Top o' the World: A Once Upon a Time Tale

Chapter II

Chapter 21,040 wordsPublic domain

If you stand with one hand on the Wishing Post, and think hard of what you would like most in all the world, your wish comes true. Isn’t that lovely? Sounds like a fairy tale, doesn’t it? But it isn’t a fairy tale at all, it’s really true. Of course those old men with the goggles and the bald heads don’t believe it. If you ask them they will tell you the North Pole is just the end of the axis of the earth, whatever _that_ may mean, and they will insist it isn’t a Wishing Post at all. Now, when they tell you this, here’s a crusher for them. Ask them how they know. Ask them if they’ve ever been there to see. Just see what they say to that. Maida has been there, and she knows all about it. To commence at the very beginning, this is how she came to make the trip.

One evening, Maida was lying on the hearth kicking her fat legs in the air and watching the Flame Folk when she heard _somebody_ (you know which one I mean--the one with the white cap and apron) coming. Now of course Maida wasn’t the least bit sleepy and she did not want to go to bed, so she slipped out of the door and down the long hall to the very end. Then she heard somebody talking--oh, such a fine voice somebody had, just like the growl of a bear--but a nice soft growl, mind you--and what the Man with the Growly Voice said must have been ever so funny, for Aunt Mary laughed and laughed. So Maida peeked. There sat Aunt Mary in one of the traily, fluffy dresses, and her pretty neck and arms looked so pink and soft, and her eyes were so bright and her cheeks were so red, that Maida envied her clear to the tips of her toes. The Man with the Growly Voice sat oh very close to Aunt Mary, and he was smiling a little and holding Aunt Mary’s hand (Aunt Mary did not seem to mind a bit), then Maida heard him say--“Name the day.”

So she went boldly in (because Aunt Mary knew it was some kind of a riddle or something and didn’t answer), and said to the Man with the Growly Voice, “How can anybody name days? There are only seven and they’re already named--Monday, Tuesday, Wednesday, Thursday, Friday, Saturday, and Sunday. Then it begins all over again.” That must have been the answer to the joke, for Aunt Mary laughed, and the Man with the Growly Voice laughed, and the first thing Maida knew she was sitting on his knee, all comfy and happy. Well, the Man with the Growly Voice was an Arctic Explorer--if you know what that means. If you don’t, I’ll tell you. It’s a man who wants to go away up North so far that his next step will start him South; and he had just come back from the land where it is always Winter.

Somehow Maida found him the nicest grown-up she had ever met, he was so interested in everything she said, and somehow when she was cuddled against his big arm, with her nose nestled against his breast it was so easy to explain that she was tired--oh, so tired of being a little girl; and tell him all her troubles.

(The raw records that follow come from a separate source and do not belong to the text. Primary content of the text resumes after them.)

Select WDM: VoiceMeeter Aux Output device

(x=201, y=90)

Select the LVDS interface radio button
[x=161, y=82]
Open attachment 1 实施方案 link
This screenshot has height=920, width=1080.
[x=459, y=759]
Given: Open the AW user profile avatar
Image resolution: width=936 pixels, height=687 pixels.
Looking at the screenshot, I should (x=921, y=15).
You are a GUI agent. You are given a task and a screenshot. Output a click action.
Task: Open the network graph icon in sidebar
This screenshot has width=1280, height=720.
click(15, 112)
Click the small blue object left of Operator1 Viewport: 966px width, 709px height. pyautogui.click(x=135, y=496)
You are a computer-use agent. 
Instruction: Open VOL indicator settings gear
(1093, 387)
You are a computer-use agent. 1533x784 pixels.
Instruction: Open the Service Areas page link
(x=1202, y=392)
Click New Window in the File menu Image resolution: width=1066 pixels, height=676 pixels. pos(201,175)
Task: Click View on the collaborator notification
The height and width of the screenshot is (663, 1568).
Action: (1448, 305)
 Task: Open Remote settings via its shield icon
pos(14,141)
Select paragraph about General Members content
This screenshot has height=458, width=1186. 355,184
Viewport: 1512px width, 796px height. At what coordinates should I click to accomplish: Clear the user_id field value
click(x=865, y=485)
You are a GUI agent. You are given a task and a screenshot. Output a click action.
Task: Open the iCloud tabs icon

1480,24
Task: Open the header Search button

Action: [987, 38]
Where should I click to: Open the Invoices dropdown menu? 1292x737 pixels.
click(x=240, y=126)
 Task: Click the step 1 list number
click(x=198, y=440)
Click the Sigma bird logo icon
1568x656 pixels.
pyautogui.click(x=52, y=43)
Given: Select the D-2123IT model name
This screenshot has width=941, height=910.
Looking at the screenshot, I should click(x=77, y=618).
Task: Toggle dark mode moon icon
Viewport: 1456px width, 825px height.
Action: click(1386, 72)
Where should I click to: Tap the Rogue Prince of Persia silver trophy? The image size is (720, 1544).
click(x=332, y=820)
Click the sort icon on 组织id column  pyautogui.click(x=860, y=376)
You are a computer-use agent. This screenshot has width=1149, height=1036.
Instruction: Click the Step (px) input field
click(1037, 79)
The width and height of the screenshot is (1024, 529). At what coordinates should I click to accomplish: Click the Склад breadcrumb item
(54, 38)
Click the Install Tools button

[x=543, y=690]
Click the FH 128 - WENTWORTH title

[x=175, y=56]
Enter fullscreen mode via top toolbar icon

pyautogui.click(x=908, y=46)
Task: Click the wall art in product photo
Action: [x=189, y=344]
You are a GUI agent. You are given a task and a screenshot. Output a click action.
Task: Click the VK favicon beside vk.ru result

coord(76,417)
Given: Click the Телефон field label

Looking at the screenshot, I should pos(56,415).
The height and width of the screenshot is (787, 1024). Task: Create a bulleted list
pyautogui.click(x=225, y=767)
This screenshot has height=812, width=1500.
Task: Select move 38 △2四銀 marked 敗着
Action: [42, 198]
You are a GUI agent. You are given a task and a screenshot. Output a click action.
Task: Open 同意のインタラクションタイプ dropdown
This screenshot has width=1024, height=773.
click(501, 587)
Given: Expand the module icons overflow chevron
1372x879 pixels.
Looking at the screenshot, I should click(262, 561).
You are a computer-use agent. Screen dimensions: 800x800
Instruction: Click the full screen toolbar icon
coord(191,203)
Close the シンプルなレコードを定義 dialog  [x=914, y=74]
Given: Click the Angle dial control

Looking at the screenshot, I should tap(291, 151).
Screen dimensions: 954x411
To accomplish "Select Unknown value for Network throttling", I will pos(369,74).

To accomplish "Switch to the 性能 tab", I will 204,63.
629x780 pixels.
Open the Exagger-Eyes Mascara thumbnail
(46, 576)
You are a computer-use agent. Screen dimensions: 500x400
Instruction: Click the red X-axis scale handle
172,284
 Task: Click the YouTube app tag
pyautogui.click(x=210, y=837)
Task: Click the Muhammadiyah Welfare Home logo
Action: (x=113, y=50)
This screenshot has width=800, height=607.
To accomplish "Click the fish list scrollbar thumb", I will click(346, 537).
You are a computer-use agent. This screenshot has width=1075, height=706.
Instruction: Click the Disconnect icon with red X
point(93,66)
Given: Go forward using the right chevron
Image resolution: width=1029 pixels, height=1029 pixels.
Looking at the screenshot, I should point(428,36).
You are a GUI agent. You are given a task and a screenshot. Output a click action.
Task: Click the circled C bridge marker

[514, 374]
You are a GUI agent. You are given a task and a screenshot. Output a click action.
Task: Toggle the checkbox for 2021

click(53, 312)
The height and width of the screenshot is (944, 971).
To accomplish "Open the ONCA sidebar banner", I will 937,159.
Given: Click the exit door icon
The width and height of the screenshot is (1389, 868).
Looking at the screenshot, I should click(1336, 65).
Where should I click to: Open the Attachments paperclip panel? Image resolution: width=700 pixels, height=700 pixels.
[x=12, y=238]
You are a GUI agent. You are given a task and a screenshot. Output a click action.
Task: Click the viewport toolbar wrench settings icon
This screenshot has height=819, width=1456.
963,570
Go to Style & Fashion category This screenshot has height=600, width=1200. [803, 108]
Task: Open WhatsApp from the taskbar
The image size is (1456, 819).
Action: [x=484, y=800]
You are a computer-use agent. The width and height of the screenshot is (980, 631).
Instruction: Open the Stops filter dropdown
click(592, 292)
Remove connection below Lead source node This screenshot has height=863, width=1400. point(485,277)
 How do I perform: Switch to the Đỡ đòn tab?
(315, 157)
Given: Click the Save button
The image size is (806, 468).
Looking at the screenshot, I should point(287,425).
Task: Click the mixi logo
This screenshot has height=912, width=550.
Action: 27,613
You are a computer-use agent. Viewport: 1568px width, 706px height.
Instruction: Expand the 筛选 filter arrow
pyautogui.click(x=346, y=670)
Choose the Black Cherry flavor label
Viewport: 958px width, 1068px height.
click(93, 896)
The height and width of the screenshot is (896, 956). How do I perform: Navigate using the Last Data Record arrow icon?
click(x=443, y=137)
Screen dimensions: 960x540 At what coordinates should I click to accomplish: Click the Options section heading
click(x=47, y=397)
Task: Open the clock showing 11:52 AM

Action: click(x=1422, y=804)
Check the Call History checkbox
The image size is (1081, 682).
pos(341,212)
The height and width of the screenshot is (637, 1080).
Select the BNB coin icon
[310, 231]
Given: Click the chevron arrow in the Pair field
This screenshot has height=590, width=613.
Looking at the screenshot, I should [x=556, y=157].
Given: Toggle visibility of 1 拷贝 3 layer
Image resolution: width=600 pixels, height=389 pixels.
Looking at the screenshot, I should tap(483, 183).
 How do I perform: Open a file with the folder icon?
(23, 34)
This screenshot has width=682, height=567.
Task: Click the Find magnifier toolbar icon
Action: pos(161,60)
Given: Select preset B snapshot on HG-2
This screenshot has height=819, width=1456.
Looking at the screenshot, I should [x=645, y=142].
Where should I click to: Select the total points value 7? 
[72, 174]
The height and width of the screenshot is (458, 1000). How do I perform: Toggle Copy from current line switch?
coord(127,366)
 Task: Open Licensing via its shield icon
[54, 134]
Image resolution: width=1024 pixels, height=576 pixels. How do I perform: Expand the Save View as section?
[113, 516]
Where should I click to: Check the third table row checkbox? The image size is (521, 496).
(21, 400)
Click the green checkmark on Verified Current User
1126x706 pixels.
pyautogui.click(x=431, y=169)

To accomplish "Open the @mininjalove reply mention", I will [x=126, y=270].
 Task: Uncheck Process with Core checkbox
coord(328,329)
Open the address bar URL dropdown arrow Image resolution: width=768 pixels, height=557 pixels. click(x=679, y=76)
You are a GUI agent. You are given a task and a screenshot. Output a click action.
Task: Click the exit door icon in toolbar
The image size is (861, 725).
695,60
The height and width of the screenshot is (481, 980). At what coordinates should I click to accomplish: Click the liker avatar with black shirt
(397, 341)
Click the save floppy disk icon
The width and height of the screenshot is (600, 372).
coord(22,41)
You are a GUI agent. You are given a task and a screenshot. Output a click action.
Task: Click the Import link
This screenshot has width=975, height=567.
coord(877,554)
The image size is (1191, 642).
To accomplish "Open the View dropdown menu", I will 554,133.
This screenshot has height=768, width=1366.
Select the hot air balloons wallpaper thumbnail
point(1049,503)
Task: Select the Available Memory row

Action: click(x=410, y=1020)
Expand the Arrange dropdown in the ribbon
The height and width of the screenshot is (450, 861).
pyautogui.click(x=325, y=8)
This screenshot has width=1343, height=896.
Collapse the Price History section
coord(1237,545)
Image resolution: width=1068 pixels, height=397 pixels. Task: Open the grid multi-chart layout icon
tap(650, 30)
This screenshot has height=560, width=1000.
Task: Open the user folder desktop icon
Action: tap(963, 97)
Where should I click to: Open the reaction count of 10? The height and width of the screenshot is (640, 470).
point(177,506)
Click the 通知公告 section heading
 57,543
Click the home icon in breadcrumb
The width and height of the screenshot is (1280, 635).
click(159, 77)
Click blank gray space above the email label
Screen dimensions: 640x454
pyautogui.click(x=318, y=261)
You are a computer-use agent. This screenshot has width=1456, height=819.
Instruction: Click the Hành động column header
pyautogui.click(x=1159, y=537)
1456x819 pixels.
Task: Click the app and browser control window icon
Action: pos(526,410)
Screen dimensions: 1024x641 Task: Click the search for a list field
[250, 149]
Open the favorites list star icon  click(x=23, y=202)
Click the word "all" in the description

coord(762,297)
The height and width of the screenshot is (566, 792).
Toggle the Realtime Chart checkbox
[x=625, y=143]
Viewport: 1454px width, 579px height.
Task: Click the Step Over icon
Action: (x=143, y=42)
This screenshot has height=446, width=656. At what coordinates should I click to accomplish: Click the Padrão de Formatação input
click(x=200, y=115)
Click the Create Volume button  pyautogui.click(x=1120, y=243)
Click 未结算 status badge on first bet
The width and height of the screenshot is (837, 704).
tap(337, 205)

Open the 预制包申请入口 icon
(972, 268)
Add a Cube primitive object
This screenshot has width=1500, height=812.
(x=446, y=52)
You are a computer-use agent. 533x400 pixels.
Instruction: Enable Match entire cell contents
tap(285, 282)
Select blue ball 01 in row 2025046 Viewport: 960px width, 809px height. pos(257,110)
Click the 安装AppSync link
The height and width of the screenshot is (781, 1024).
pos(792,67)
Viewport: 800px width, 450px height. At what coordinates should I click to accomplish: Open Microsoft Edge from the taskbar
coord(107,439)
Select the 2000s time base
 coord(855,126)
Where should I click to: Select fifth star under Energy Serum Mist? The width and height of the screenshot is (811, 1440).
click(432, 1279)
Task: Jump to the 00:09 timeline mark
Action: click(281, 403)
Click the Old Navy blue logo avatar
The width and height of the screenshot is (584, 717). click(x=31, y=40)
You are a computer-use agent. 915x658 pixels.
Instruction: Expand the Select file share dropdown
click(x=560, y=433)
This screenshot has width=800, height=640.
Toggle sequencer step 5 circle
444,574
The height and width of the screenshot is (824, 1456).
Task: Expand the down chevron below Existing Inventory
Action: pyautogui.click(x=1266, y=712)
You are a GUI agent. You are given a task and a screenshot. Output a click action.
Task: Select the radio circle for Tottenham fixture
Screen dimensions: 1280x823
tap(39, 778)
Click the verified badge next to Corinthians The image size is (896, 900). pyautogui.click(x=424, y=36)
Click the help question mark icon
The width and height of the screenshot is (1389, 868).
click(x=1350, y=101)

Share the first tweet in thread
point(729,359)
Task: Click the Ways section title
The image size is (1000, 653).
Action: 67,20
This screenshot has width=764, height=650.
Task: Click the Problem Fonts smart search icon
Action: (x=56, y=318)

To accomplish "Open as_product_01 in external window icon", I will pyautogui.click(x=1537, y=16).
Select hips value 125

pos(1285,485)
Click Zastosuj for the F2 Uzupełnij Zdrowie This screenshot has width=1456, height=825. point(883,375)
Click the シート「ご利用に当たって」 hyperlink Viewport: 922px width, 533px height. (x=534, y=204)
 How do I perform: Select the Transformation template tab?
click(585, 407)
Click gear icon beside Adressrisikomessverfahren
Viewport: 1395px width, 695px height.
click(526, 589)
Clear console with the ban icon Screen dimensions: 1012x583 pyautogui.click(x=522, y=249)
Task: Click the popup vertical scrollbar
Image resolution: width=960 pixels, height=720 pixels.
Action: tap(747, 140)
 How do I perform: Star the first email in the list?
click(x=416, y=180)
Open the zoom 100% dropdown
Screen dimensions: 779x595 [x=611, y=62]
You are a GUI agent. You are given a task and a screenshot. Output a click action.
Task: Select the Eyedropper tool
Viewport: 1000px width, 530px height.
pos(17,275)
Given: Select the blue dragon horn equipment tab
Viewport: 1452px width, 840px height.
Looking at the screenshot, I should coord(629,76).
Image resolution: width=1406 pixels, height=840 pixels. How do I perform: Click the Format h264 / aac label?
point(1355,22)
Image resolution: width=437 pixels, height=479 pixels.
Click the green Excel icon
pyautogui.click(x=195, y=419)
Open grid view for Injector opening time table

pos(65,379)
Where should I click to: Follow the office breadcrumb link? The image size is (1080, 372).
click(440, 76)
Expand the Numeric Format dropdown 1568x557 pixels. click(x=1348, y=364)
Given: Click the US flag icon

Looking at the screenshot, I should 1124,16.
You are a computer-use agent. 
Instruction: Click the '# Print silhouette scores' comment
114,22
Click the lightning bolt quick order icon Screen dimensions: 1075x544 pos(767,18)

He listened to every word and then he told her about the _Wishing Post_. He had really seen it many, many times--he had made ever so many wishes and all but one had come true and he had great hopes of _that_. He must have told Aunt Mary about the wish for she seemed so interested.

Then the Man with the Growly Voice told Maida lots and lots of other things,--not stories mind you, true tales. He had been so long in the cold North that he could only sleep in the refrigerator, and he had to eat icicles and snowballs all the time because he was used to them. Then he told her of the Eskimos; funny little tame Indians who guard the North Pole, with great white bears, so no one can steal it, and when he dined with them they gave him nothing to eat but ice-cream.

Think of it, all the little Eskimo children just eating ice-cream all day long. Maida decided she would be an Eskimo. Oh, the wonders he told her. How the seals swim in once a year with their cast-off skins and give them to the traders in return for charlotte russe and sugar-plums, and this was something Maida was glad to find out, for she never could understand how Aunt Mary could get a sealskin coat without hurting the seal, so it was quite a relief to find the seals were glad to exchange them for charlotte russe and sugar-plums. But the most wonderful thing of all was the day the Man with the Growly Voice met Santa Claus, for he did really meet him face to face. It seems the Eskimos have Christmas on the Fourth of July, so Santa Claus drove about all day in his sledge with the six reindeer, giving away presents and taking the little Eskimo children for a ride. What a happy little girl Maida was that night, for _somebody_ in a white cap and apron didn’t know where to find her, and there she was sitting up for once with the grown-ups and not a bit sleepy, not a _bit_.

She grew so intent on the wonders told her by the Man with the Growly Voice that now and then she would miss something he said. Then Aunt Mary would laugh as if Maida were drowsy, which of course she wasn’t. Of all his tales the Wishing Post was the best. If she could only go there and wish herself grown up, oh, wouldn’t that be splendid. So she made him promise to take her on his next voyage. She was so happy when he said he would, she shut her eyes to think about it, besides the light was very bright and--well, to this day Maida doesn’t remember what else the Man with the Growly Voice told her that night.